WARREN School panel reviews construction plans
The 14 architectural firms that have submitted proposals will be whittled to three.
By DENISE DICK
VINDICATOR TRUMBULL STAFF
WARREN -- Although they don't know when money for new buildings will come through from the state, city school officials are trying to have things in place when it does.
The Ohio School Facilities Commission has recommended a plan to build eight elementary schools, two middle schools and a high school and to renovate Western Reserve Middle School.
The district, which includes Warren G. Harding High School, three middle schools and 13 elementaries, proposed an alternative plan earlier this year that OSFC also approved.
The school district's plan proposes a new high school and three new kindergarten-through-eighth-grade buildings in three quadrants of the city.
In the fourth quadrant, Reserve would be renovated and used as a kindergarten-through-eighth-grade building.
District business manager Jim Russo said the district was concerned about space problems under the original plan for elementary schools.
Under the initial plan proposed by the state, the district might have to raze the elementary buildings and rebuild in the same places because of a lack of land. That presents a problem of where to house the pupils in the meantime, Russo said.
The district's four-quadrant plan eliminates the space issue.
School board member Linda Metzendorf said the board's facilities committee is reviewing proposals from architectural firms. The committee includes Russo, Metzendorf and board member Nick Frankos Sr.
Russo said they have received proposals from 14 firms. The committee plans to review the proposals and whittle the list to three firms, which will be interviewed by the full school board, Russo said.
Metzendorf hopes that happens by the end of October.
The district has been in line for more than a year to receive $100 million for a building project.
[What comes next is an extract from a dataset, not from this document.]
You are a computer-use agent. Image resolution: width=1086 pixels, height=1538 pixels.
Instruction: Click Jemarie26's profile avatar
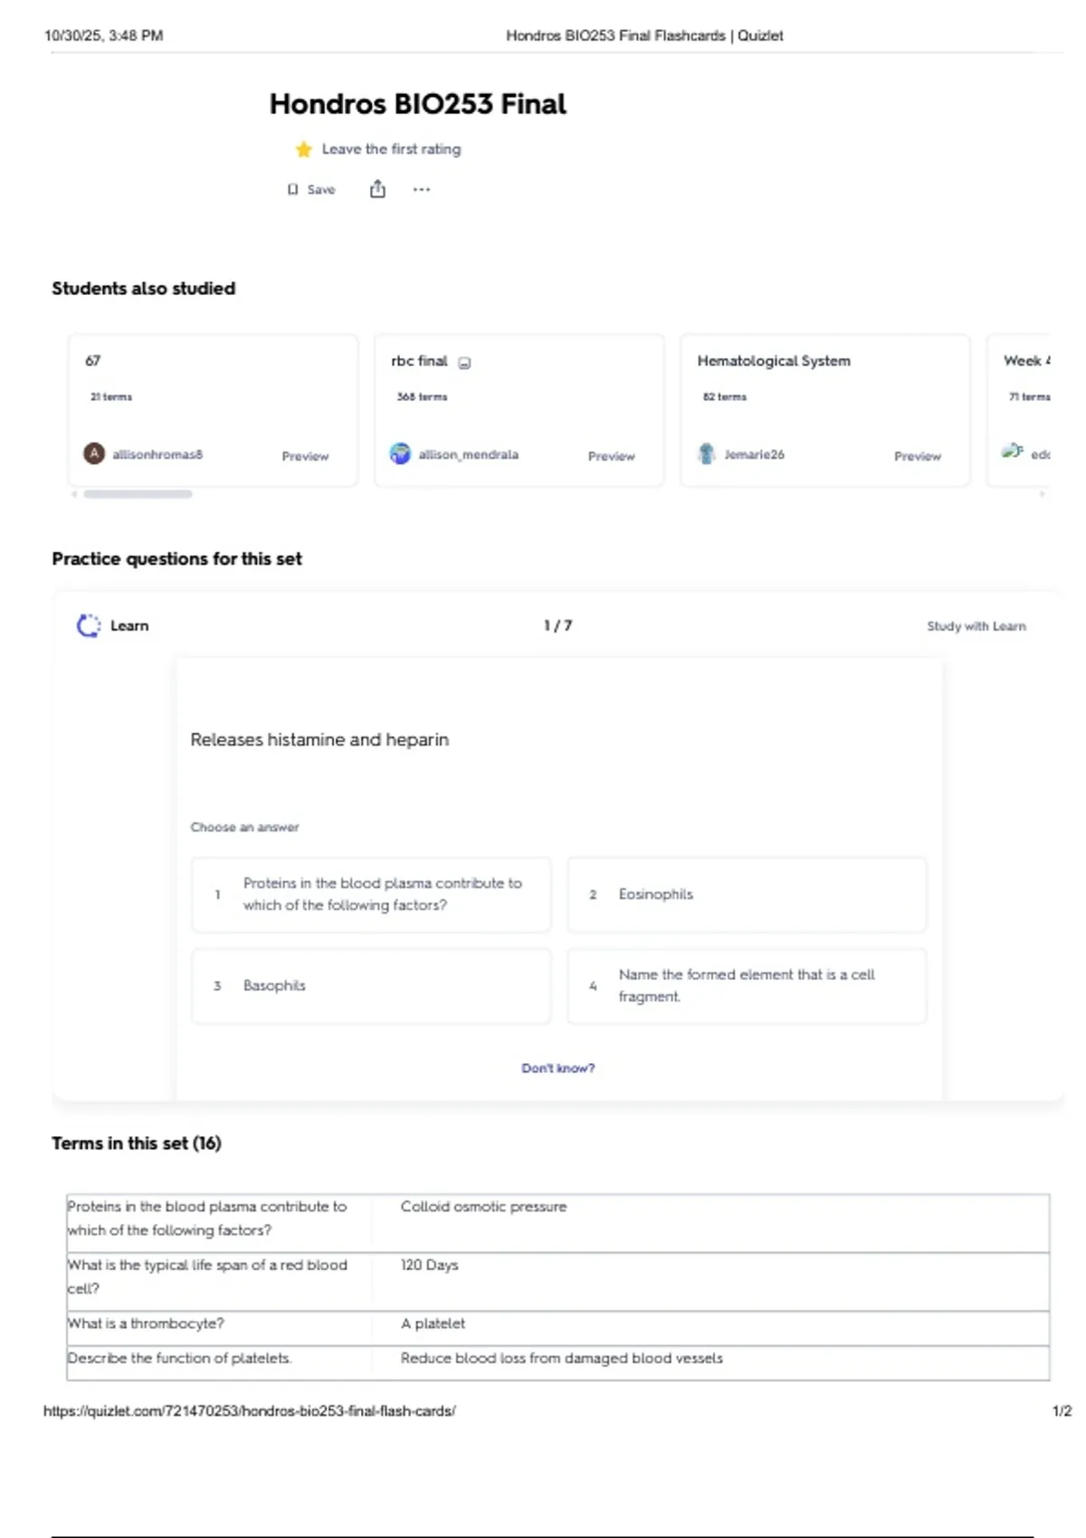click(x=706, y=453)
The remainder of the money needed would have to come from local sources such as a bond issue.
Officials don't know when the state money will come through, but Russo wants to move along with the process so that when it does, the district is ready to move ahead.
Having an architect on board would also enable the district to have a better idea of costs involved so officials can take the ideas to the community to see what the public wants and is willing to pay for.
The state says schools will be replaced if the cost of renovation exceeds by two-thirds the cost of new construction.
If a community wants to keep a building whose renovation exceeds the two-thirds rule, it must come up with the money.